Saturday, 9 June 2012

Arsebreath

This is probably one of my favourite status updates ever. A "friend" (after the experience, I presumed that she must in fact HATE me) set me up on a date with a guy who she said was a real catch. 


He was quite fit. He was perfectly polite. Unfortunately, there was the most repulsive stench oozing from every pore of his being. When he went to the toilet, I was relieved that I had the opportunity to request help from my friends. I was also hopeful that he might return a little less smelly. Alas, he was just as pungent upon his return. For not far off an hour, I sat there as he talked at me about his flappy paddle gearbox (wasted on me, I have no idea what that even is). Eventually, my mobile buzzed into action - I received 6 emergency texts from different people, all at the same time. "Oh no, There's an emergency. I'd better dash!".
Now, this hadn't been a successful date by any stretch of the imagination, even without the stink. I was bored out of my mind, and he can't have been enjoying my lack of interest - I'm truly rubbish at pretending to listen. When he "let one go", my eyes were absolutely streaming - it was truly the worst fart I have ever been unfortunate enough to smell. It was on a par with the Global Gathering 2010 toilets on the last day. But as I stood up to leave, he also stood up, and leaned in for a kiss. On the lips. I was pretty damn proud of holding in the vomit thus far, but I shall be eternally impressed and amazed by my ability not to chunder at this point. "I'd love to see you again", he suggested. "Thanks!" (what else could I have said without being totally mean?)

Once I was home, I was able to laugh at the situation. My friends had enjoyed the story on Facebook, many of them speculating that perhaps he'd gone to the toilets to change his relationship status to "In A Relationship". I took a very, VERY hot shower - I was worried that I could have absorbed the smell - and checked my phone. A text from Arsebreath. I thought perhaps it would just be a polite "Nice to meet you". No, he did actually want another date. 

I replied bluntly, but politely. Something along the lines of "It was nice to meet you, but I don't think we'll see each other again.
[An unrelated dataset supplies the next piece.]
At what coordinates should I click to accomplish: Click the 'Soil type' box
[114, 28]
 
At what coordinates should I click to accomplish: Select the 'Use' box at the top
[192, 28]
I didn't feel we were compatible. Take Care".



THAT was the reply. I don't even know what to say. If I'd been bluntly rejected, albeit politely, I'm not sure I'd ask for feedback. I can HONESTLY say, we did not "connect" on any level whatsoever. "Hope this clarifies things"?! Clarifies what? 

I've heard from him a couple of times, but he hasn't made a nuisance of himself. I feel a little bad - he was a very pleasant chap and perhaps just has a phobia of toothbrushes. Unfortunately, poor oral hygiene is something I simply cannot look past.

Something that puzzled me...surgeons wear masks. Surely he must've smelt his own breath in one of those?!